Inflation, Regulation and Wage Adjustments Patterns: Non-parametric Evidence from Longitudinal Data -

May/1996

Sobre o paper: 

The paper gives a first step toward developing a methodology to quantify the effects of inflation and government regulation on short-run earnings dynamics. It also provides evidence on the patterns of wage adjustment adopted during the recent Brazilian experience.

The large variety of official wage indexation rules adopted in Brazil during the past two decades combined with the availability of monthly surveys on labor market outcomes makes the Brazilian case a good laboratory to test how regulation affects earnings dynamics. In particular, the combination of large sample sizes with the possibility of following the same worker for short period of time makes it possible to estimate the cross-sectional distribution of longitudinal statistics on actual earnings behavior (i. e. monthly and annual rates of change).
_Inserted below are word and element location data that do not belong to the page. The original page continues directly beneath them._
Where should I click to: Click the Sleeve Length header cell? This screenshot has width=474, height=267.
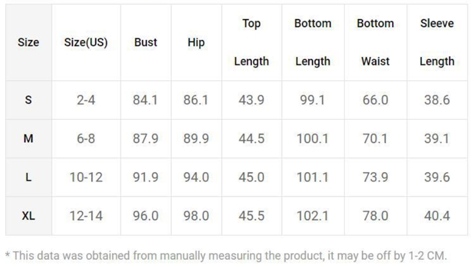(437, 43)
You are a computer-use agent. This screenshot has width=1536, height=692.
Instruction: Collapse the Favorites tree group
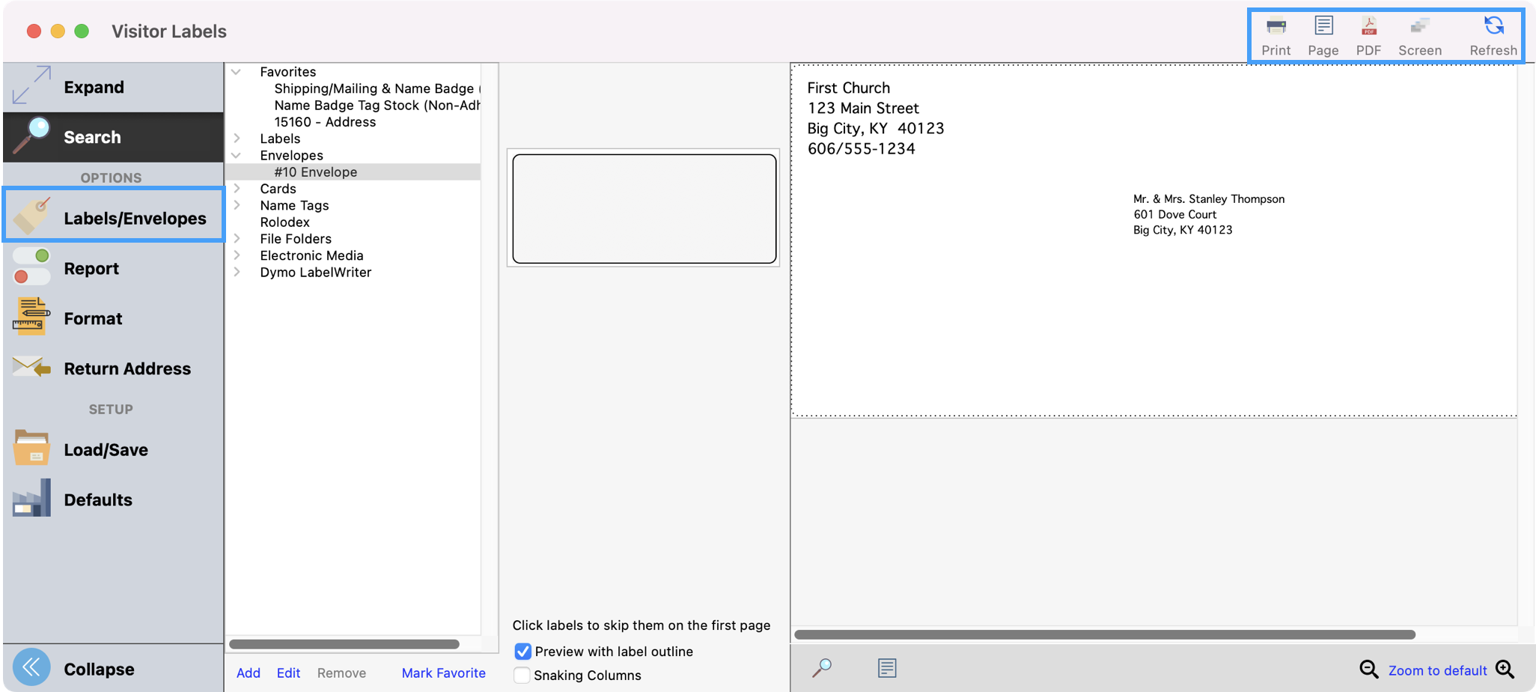pyautogui.click(x=237, y=72)
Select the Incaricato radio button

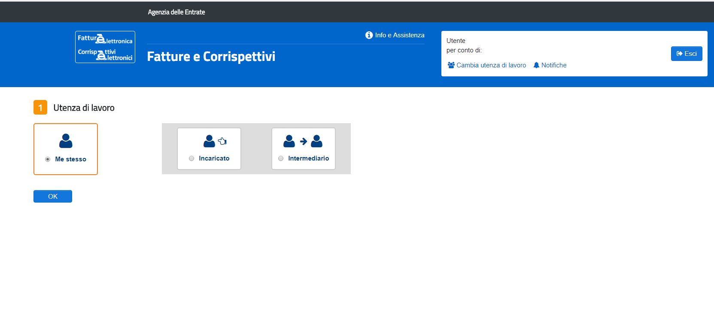pos(191,158)
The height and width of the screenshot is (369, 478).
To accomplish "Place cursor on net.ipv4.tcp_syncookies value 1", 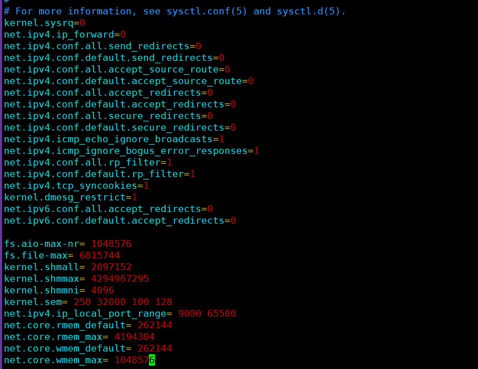I will coord(146,186).
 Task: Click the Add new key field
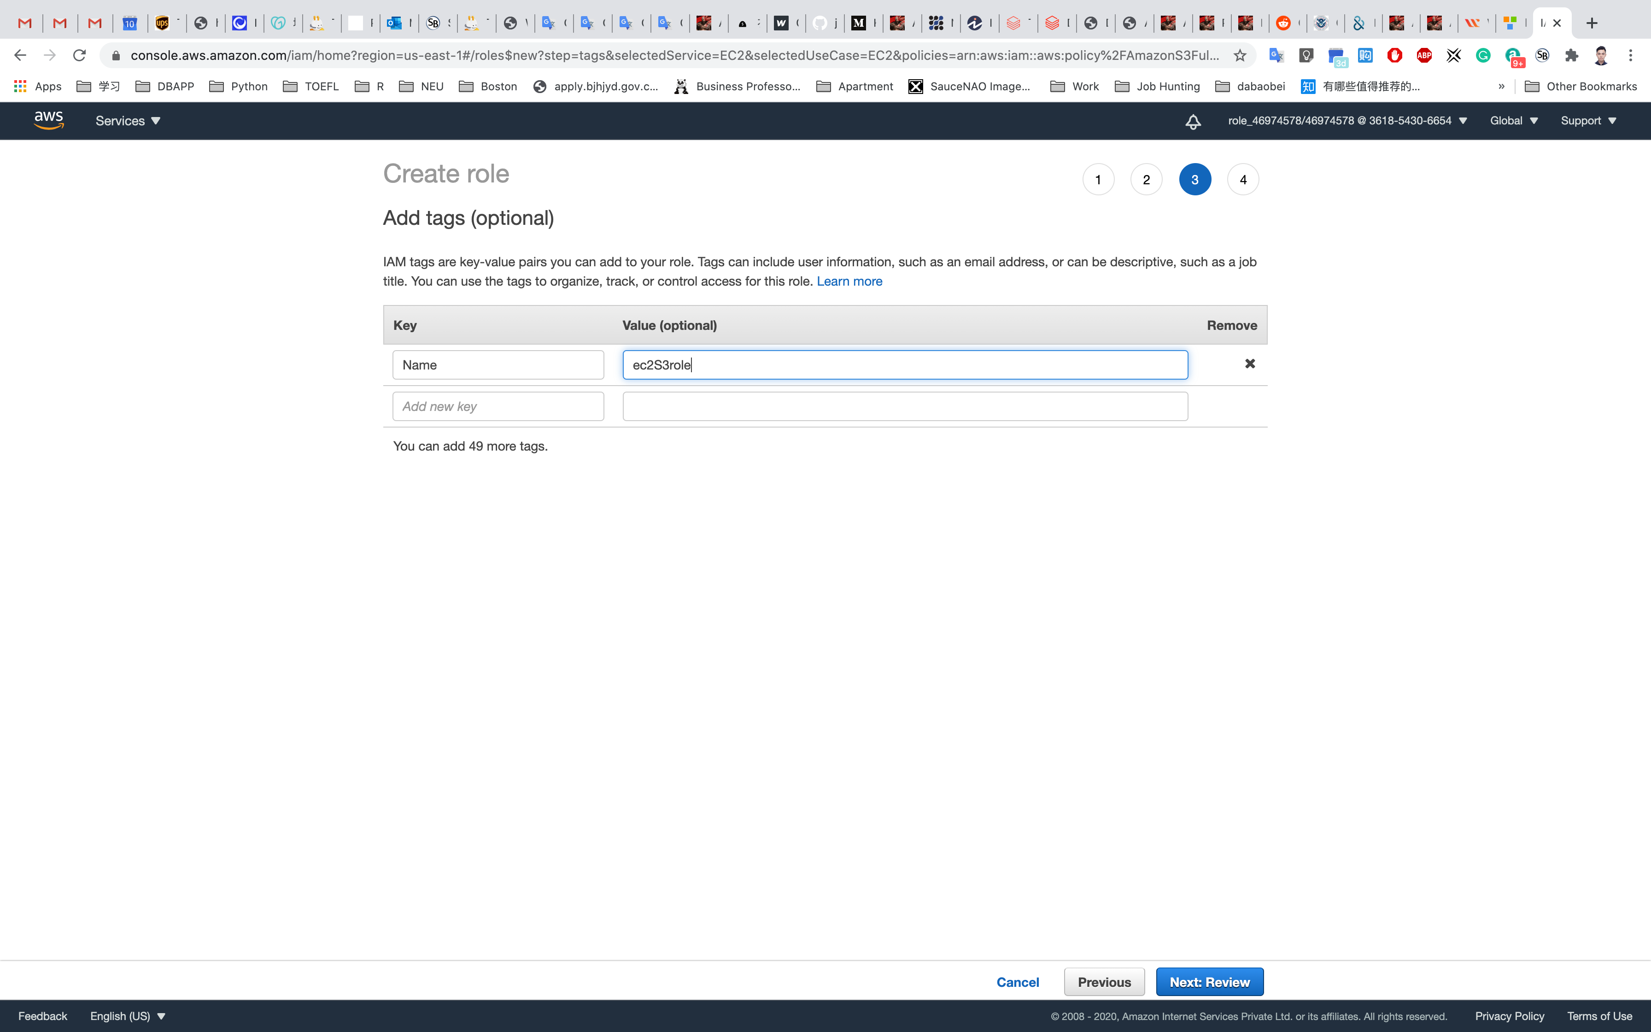[x=497, y=406]
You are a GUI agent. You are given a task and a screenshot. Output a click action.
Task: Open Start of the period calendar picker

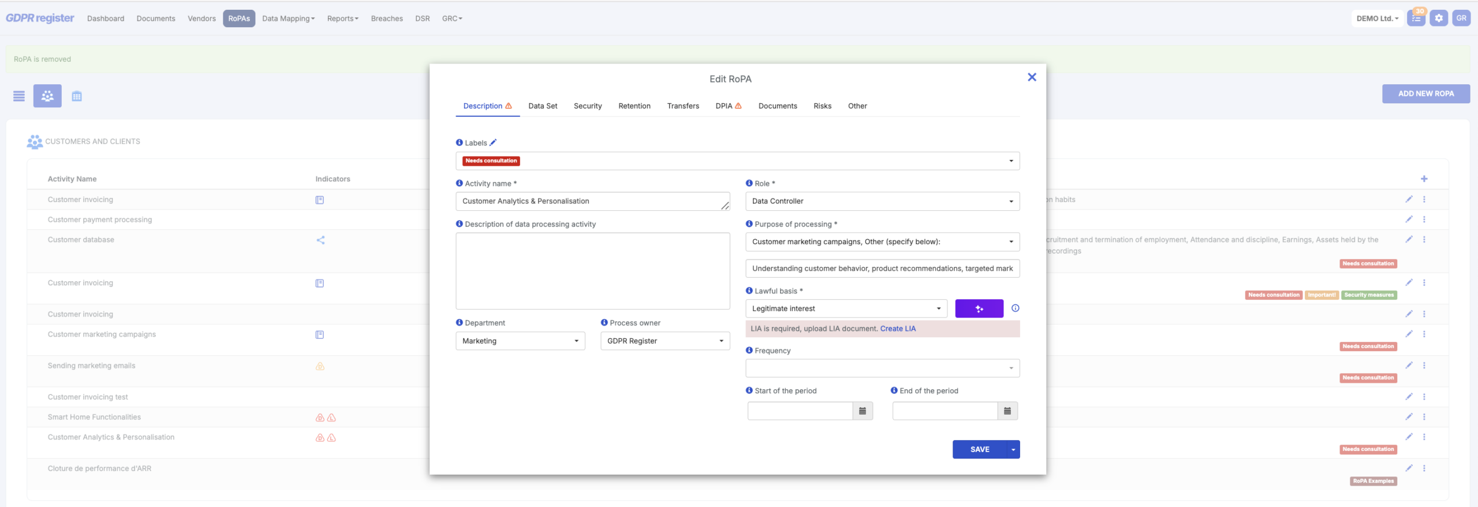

The plot of the cross-sectional distributions of these longitudinal statistics generated from actual and artificial earnings data provides visual evidence on the impact of inflation and regulation on wage adjustment patterns.

The empirical strategy adopted here is to compare the distributions of longitudinal statistics extracted from actual earnings data with simulations generated from minimum adjustments requirements imposed by the Brazilian Wage Law. The analysis provides a series of measures of the extend to which Brazilian Wage Law Regulations impose biding constraints. The visual analysis of the distribution of wage adjustments is also useful in highlighting stylized facts that may lend to future empirical work.